Et tout cela est exprimé au nom et sous l’égide de l’amitié entre les peuples, du développement durable et des droits de l’homme (§ 2, 15 f, passim). Le texte est truffé de ces incantations magiques : « fondé sur les droits de l’homme », « le droit international des droits de l’homme », « tout en défendant le droit à la vie privée conformément au droit international des droits de l’homme et en protégeant les données personnelles » (dès qu’il est question d’identifier des migrants), « l’égalité femmes-hommes et l’autonomisation des femmes et des filles », « qui tiennent compte de la problématique femmes-hommes » (ces deux dernières formules, à tout propos) et même « les questions de genre ».
Une idéologie favorable aux migrations
Après cela il n’y a plus rien à dire. Et personne n’osera prétendre que les droits de l’homme pourraient être interprétés autrement au sujet des migrations. C’est bien la seule interprétation. Par conséquent, si vous êtes contre le pacte de Marrakech, c’est que vous êtes contre les droits de l’Homme. Vous serez donc traité en ennemi du genre humain, en outlaw. L’autochtone n’existe plus qu’en tant que « communauté d’accueil ».
Tout est prévu pour judiciariser les migrations. La préoccupation majeure des rédacteurs du Pacte semble être de fournir un avocat au migrant, le plus tôt possible, de sorte qu’il puisse engager des procédures contre les autorités à tous les stades de son périple. Le migrant peut exiger des soins et des aliments. Les Etats sont donc d’ores et déjà soupçonnés des pires avanies (spécialement avec leurs « camps de rétention », voir objectif 13, c). Ils sont au demeurant sommés de simplifier et d’expliquer aux migrants leurs législations quant aux procédures migratoires.

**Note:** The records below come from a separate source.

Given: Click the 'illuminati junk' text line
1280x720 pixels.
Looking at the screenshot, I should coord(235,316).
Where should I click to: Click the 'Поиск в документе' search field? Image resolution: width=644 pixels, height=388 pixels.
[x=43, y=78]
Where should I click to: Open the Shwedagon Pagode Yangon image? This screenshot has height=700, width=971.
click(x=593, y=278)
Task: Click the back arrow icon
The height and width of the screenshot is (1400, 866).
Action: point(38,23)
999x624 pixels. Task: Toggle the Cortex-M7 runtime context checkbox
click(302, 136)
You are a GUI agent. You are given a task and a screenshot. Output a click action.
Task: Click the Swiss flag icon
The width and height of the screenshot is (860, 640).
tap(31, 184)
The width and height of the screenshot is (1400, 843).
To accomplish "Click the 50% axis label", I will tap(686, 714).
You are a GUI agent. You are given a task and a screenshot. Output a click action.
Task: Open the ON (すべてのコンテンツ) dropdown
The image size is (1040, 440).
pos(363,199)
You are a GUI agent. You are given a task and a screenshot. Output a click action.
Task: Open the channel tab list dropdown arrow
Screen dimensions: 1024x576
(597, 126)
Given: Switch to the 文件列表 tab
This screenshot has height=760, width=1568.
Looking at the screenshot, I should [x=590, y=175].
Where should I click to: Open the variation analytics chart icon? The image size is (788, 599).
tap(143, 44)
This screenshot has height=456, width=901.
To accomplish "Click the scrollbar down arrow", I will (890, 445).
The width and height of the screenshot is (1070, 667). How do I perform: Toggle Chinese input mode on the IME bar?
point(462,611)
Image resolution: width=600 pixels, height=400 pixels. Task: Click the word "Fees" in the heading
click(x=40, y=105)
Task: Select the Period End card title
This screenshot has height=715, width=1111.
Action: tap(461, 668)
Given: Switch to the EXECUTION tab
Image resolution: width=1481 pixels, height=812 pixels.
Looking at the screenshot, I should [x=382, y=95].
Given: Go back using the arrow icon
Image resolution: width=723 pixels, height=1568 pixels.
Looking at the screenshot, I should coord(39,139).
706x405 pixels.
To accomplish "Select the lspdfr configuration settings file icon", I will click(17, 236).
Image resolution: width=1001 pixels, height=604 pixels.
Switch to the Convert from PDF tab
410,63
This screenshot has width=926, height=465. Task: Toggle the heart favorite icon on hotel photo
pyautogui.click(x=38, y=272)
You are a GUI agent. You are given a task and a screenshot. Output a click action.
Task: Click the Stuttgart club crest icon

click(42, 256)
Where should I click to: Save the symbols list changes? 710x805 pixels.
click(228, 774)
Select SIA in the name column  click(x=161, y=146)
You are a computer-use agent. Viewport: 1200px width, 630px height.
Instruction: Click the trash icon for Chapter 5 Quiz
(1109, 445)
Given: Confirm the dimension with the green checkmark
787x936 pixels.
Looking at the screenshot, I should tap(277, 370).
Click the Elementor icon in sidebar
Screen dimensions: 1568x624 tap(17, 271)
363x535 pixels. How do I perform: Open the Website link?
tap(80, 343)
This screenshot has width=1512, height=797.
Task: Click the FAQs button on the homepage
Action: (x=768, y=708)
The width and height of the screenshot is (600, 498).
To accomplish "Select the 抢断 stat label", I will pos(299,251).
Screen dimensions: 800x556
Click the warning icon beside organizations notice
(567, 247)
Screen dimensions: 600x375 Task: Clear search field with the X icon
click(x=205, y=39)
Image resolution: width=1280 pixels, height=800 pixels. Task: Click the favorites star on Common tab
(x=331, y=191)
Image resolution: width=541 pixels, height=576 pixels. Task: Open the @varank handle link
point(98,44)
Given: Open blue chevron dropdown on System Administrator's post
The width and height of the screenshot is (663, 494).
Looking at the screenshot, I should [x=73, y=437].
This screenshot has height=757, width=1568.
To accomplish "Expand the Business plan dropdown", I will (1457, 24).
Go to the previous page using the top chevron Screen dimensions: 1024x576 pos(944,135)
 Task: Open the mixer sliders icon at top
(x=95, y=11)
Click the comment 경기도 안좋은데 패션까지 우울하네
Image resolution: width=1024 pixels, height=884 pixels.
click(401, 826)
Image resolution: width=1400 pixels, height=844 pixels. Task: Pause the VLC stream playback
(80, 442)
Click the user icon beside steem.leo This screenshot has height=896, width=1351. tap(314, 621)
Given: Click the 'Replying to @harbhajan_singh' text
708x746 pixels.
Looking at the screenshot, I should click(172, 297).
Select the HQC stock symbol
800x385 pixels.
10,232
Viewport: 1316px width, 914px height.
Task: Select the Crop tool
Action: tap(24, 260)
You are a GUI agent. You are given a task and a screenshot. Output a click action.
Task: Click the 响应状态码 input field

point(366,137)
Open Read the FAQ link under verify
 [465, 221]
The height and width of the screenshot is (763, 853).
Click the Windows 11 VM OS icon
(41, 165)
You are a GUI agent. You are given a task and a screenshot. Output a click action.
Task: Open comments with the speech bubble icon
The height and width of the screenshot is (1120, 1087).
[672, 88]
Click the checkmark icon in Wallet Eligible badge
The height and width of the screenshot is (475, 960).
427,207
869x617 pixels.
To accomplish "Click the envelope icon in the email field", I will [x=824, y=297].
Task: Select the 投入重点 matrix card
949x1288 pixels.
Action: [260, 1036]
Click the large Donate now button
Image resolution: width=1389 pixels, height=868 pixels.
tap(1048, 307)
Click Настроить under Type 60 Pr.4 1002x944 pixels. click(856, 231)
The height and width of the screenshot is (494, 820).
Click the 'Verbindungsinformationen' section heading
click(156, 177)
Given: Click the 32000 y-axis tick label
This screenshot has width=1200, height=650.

Mais ce n’est rien à côté des populations qui manifesteraient individuellement ou collectivement une quelconque résistance à l’idéologie du Pacte. Pour ce cas on se penchera en particulier sur l’objectif 17 : « Eliminer toutes les formes de discrimination, etc. » A l’article 33 on s’engage à éliminer « toutes les formes de discrimination et à condamner et combattre les expressions, les manifestations et les actes de racisme, de discrimination raciale, de violence et de xénophobie visant les migrants et l’intolérance qui y est associée ». Pour ce faire on permettra aux migrants « et aux communautés » de dénoncer tout acte d’incitation à la violence contre les migrants. Même les droits des trafiquants de migrants, des passeurs et de ceux qui se livrent à la traite semblent mieux garantis que ceux des nationalistes (voir article 25, c), in fine).
Terminons sur un dernier exemple, qui, sauf RIVAROL et quelques autres, intéresse la presse : « dans le plein respect de la liberté de la presse », il est question de cesser « d’allouer des fonds publics ou d’apporter un soutien matériel aux médias qui propagent systématiquement l’intolérance, la xénophobie, le racisme et les autres formes de discrimination envers les migrants ».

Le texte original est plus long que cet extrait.